On August 31, 2015 7:40:00 AM EDT, Andreas Henriksson <[email protected]> wrote:
>Hello again.
>
>On Mon, Aug 31, 2015 at 07:02:01AM -0400, Scott Kitterman wrote:
>> Yeah.  Sigh.  Instead of jumping to negative conclusions and getting
>angry, how about just asking the question if you are unsure.
>
>I did ask questions. I also gave you context so you'd easier know what
>information I needed.
>
>> 
>> In this case "take care of" probably means file a removal bug for the
>rdepend and then remove the moreinfo tag once that's been processed.
>> 
>> We get stacks of removal bugs and there's no way the FTP team can
>keep mental track of the state of all of them.  The moreinfo tag is our
>tool to know when it's time to review a bug again.
>
>Are you sure you want me to spam you with even more (autogenerated!)
>removal
>bugs then?

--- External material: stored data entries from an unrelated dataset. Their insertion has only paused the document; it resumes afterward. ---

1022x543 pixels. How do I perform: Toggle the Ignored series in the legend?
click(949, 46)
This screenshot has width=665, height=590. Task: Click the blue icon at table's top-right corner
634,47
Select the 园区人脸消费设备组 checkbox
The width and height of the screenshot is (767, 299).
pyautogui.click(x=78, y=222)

Why not track the same issue in the same bug report and just
>implement an automatic recursive function for your removal tools?!
>(Or handle it manually if you prefer, but refer to the same bug report
>to get full context in case anyone wants to keep track of what happened
>in the future.)
>
>It seems very counter-productive to increase your load by implementing
>a spam-tools on my side to hand you even more removal requests, rather
>then handling it on the receiving end...
>
>> 
>> No bullying, just asking for a little help moving along the removal
>you asked for.
>
>I've spent quite a lot of time on making sure both removal bugs I asked
>for yesterday are actually ready to happen *now*. Thats why they where
>filed. (eg. both #797429 and #797441 )
>
>Please reconfirm you want to be spammed with a separate bug report per
>recusive reverse dependency removal.

We don't manually deal with each bug.  With one report per package they are 
properly parsed so they end up here:

https://ftp-master.debian.org/removals.html

That's what we actually review when processing manual removals.  

So yes, one bug per package is what works best for our tools.